DSTI and DTI limits in Slovakia: what they mean for mortgages
A plain-language explanation of Slovak DSTI and DTI rules, their limits and their impact on investment property financing.

DSTI and DTI are two rules that often decide whether an investor can obtain another mortgage. Both protect households and the banking system from excessive debt, but they measure different things.
DTI looks at total debt
DTI compares total household debt with annual household income. The NBS states that for borrowers up to and including 40 years of age, the standard limit is eight times annual household income, with age-related reductions in some cases.
For investors, DTI matters especially after several purchases. Each property may make sense on its own, but the total debt can hit the limit.
DSTI looks at repayments
DSTI compares repayments of all debts with household income after the subsistence minimum and stressed interest rate are considered. The NBS states a basic limit of 60% of household income, with selected exemptions.

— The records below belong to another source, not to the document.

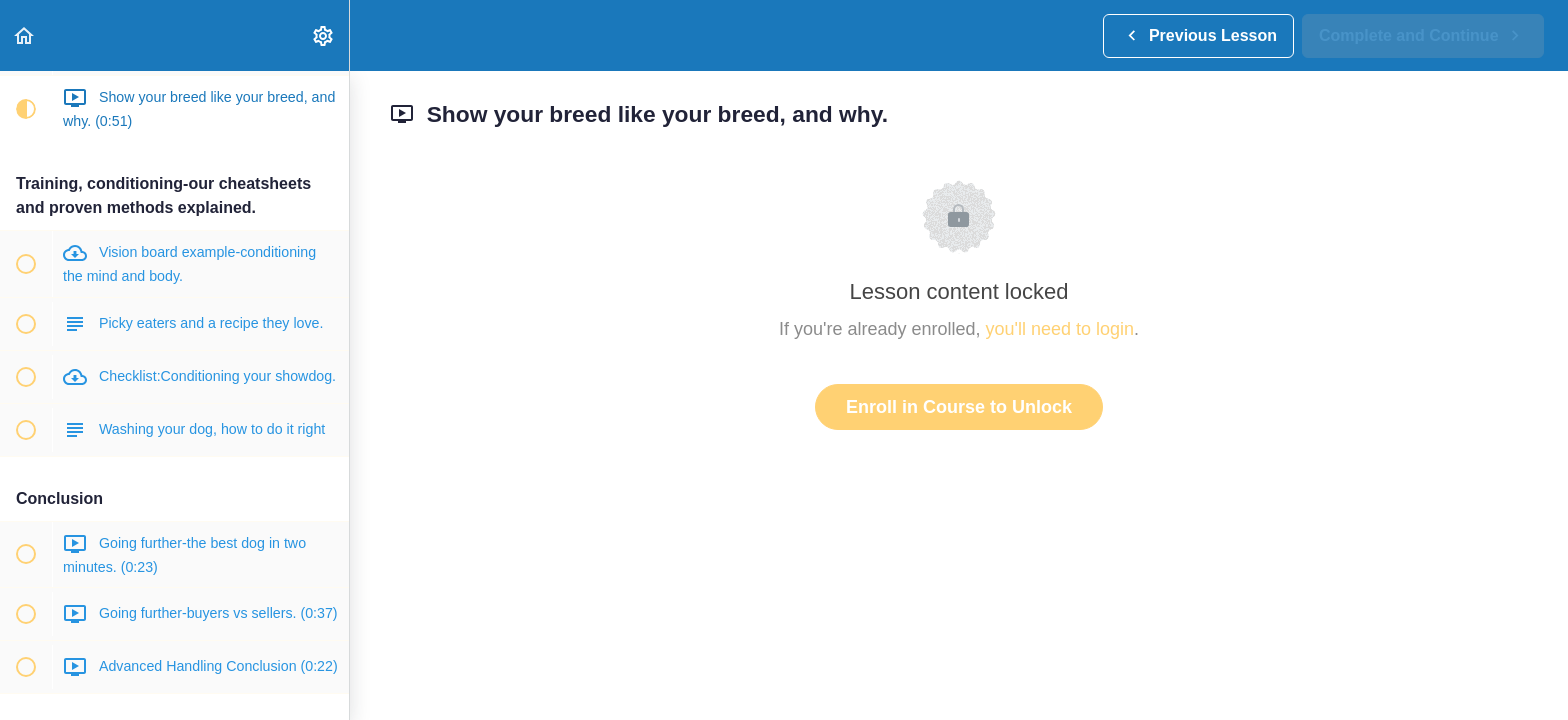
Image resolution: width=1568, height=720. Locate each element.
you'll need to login (1060, 329)
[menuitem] (324, 35)
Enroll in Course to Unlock (959, 407)
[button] (25, 35)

DSTI is sensitive to interest rates and monthly repayments. When rates rise, an investor can hit the limit even while property values increase.
How to use the limits in a portfolio
Investors should not wait for a bank rejection. The limits are worth monitoring continuously together with loan balances, fixation dates and household net income.
- keep a list of all loans and repayments,
- include credit cards and overdrafts,
- simulate a higher rate at refixation,
- do not plan the next purchase only by collateral value.